**EXERCISE PROMPT:**
Pull every line that holds the word "Delete" from the entries.

□ □ □ □

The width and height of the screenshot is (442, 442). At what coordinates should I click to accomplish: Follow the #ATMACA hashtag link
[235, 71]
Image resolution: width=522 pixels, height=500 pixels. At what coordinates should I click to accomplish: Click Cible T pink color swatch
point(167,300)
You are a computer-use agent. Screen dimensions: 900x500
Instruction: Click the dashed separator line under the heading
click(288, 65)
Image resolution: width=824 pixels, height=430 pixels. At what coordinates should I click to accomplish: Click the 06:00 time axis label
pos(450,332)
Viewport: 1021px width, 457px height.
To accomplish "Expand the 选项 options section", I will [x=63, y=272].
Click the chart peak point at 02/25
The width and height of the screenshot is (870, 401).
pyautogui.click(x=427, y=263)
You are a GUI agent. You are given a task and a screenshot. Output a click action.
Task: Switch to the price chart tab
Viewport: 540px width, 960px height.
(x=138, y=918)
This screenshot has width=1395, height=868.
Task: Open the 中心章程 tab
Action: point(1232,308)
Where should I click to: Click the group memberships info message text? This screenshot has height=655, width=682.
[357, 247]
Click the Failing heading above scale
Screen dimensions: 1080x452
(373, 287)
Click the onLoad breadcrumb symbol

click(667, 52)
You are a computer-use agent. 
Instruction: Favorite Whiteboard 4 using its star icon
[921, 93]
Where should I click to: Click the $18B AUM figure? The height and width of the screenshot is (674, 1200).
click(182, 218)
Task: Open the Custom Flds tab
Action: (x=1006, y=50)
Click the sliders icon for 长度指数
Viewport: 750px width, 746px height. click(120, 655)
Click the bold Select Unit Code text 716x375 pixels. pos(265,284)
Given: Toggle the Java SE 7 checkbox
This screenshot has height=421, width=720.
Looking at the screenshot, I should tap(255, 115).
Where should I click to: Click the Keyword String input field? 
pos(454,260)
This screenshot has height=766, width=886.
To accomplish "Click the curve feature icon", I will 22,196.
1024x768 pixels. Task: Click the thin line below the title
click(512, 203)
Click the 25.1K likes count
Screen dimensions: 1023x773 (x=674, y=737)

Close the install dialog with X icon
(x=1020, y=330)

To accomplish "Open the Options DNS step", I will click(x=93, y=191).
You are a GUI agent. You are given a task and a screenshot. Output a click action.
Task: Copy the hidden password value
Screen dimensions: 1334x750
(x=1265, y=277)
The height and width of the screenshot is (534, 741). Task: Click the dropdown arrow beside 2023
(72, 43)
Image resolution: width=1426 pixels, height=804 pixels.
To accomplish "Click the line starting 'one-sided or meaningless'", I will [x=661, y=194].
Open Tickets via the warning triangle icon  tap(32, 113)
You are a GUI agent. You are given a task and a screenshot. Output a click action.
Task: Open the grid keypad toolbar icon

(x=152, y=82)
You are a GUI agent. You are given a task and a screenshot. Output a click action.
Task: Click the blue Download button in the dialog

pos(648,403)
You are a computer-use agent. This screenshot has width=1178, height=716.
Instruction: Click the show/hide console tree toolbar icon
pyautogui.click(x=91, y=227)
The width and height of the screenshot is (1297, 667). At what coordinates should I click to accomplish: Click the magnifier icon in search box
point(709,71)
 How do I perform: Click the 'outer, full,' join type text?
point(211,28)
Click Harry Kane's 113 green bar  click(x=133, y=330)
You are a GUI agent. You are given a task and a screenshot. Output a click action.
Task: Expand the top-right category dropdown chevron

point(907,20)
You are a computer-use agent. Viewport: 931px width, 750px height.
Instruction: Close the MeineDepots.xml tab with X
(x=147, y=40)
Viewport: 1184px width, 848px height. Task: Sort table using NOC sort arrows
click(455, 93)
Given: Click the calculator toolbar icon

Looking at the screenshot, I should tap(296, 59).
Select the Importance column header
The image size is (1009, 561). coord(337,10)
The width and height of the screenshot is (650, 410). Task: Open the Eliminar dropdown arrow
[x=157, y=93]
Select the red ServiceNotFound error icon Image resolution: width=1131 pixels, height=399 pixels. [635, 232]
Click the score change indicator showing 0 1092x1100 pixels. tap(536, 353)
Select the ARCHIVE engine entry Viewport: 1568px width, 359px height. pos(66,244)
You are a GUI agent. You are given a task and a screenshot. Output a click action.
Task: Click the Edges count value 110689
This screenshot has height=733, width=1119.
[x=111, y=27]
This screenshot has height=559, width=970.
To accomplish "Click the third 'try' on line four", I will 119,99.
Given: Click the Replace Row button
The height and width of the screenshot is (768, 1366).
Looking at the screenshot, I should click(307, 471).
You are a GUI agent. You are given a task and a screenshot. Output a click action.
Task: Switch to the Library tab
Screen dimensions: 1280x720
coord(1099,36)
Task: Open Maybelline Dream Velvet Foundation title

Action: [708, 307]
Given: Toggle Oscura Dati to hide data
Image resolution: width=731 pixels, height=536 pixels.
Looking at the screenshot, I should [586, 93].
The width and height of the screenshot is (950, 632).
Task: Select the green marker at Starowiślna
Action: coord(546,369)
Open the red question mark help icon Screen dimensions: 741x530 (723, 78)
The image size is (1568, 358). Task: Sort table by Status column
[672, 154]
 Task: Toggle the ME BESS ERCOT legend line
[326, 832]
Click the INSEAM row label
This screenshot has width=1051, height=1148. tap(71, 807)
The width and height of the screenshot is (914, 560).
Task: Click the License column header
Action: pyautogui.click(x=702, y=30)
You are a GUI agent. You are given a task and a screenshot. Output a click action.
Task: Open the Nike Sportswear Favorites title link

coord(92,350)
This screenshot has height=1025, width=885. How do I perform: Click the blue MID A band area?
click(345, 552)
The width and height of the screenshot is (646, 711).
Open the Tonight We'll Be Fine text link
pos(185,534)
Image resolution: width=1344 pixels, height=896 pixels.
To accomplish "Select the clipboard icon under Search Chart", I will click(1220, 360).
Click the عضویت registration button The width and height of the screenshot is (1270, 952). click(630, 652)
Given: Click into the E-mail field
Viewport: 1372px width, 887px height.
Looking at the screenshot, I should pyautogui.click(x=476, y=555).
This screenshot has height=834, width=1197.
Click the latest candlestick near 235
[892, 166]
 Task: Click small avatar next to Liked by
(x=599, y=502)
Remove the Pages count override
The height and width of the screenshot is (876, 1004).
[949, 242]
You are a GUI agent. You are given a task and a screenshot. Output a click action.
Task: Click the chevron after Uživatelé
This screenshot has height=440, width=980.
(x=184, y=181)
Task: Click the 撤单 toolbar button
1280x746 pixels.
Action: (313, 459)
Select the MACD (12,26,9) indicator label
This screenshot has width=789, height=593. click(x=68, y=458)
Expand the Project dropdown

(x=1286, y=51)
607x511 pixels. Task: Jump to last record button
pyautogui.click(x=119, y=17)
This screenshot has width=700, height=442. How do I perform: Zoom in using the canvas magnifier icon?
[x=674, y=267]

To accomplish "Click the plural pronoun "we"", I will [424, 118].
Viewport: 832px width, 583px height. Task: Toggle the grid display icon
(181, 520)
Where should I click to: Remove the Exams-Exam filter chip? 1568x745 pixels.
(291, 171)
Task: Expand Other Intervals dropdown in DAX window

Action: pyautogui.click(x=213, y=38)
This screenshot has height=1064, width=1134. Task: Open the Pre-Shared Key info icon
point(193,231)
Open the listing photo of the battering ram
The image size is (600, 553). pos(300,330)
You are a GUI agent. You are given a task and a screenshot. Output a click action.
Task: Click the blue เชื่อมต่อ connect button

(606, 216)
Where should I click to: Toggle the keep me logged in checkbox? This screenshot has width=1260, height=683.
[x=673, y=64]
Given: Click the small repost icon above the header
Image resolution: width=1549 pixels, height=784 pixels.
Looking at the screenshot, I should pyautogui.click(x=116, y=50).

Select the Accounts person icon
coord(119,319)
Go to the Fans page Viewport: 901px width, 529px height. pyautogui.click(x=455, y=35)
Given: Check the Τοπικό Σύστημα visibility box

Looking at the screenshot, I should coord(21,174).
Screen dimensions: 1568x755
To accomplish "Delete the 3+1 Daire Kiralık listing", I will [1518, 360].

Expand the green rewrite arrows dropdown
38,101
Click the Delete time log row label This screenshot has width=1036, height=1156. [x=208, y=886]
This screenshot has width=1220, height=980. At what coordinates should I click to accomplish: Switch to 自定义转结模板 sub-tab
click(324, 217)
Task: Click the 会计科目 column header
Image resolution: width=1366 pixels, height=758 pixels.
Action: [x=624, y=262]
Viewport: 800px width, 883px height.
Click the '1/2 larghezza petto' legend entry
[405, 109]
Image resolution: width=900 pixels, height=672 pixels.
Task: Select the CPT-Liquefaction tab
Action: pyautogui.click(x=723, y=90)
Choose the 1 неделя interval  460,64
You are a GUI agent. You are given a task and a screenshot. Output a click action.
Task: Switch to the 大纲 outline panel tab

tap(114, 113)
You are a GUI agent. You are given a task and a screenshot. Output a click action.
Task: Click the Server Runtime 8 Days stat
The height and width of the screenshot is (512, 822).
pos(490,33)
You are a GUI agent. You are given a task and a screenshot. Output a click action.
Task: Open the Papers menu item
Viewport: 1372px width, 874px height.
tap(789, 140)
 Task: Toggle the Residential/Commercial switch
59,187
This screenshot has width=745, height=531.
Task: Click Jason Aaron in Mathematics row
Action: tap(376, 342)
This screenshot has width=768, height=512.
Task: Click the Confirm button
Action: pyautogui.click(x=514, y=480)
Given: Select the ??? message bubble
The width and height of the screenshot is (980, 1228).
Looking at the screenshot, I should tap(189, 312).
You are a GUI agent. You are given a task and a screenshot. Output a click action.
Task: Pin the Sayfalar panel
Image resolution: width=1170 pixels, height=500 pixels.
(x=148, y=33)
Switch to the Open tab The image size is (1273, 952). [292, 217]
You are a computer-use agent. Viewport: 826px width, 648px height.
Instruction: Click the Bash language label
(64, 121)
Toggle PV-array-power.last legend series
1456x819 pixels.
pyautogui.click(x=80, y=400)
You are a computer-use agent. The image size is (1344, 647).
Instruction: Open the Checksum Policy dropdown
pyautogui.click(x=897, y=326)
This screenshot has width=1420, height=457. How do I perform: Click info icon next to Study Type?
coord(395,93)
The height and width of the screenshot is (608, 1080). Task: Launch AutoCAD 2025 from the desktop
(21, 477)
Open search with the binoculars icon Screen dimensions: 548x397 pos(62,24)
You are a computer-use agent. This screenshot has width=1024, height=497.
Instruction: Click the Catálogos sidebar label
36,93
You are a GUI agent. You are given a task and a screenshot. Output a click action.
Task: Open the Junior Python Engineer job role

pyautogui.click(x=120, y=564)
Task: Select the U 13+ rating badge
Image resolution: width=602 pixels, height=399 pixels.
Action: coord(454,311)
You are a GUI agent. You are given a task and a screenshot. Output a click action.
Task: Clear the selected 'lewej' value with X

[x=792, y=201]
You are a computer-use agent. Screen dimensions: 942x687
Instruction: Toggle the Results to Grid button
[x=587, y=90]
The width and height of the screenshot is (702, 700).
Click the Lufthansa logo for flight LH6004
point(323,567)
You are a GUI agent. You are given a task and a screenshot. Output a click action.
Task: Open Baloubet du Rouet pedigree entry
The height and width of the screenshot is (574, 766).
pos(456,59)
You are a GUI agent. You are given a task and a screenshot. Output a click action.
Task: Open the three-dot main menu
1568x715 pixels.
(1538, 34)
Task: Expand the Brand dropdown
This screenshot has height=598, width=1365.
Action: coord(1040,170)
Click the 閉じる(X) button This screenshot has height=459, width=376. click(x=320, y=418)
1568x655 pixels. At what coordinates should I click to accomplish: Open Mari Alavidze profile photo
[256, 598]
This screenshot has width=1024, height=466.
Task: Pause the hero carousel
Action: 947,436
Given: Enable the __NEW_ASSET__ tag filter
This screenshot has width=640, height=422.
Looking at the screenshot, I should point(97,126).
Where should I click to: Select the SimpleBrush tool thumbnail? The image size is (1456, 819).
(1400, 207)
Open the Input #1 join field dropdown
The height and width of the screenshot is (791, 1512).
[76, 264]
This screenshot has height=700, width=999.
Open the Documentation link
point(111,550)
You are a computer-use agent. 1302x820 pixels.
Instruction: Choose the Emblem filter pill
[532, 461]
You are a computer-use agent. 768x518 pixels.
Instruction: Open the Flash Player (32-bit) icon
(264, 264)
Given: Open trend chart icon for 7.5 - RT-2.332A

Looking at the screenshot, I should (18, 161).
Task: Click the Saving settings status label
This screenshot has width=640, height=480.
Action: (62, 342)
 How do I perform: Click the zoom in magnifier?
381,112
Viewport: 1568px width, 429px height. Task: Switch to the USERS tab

□ □ □ □

**TASK OUTPUT:**
To accomplish "Delete the 3+1 Daire Kiralık listing", I will [1518, 360].
Click the Delete time log row label This screenshot has width=1036, height=1156. [x=208, y=886]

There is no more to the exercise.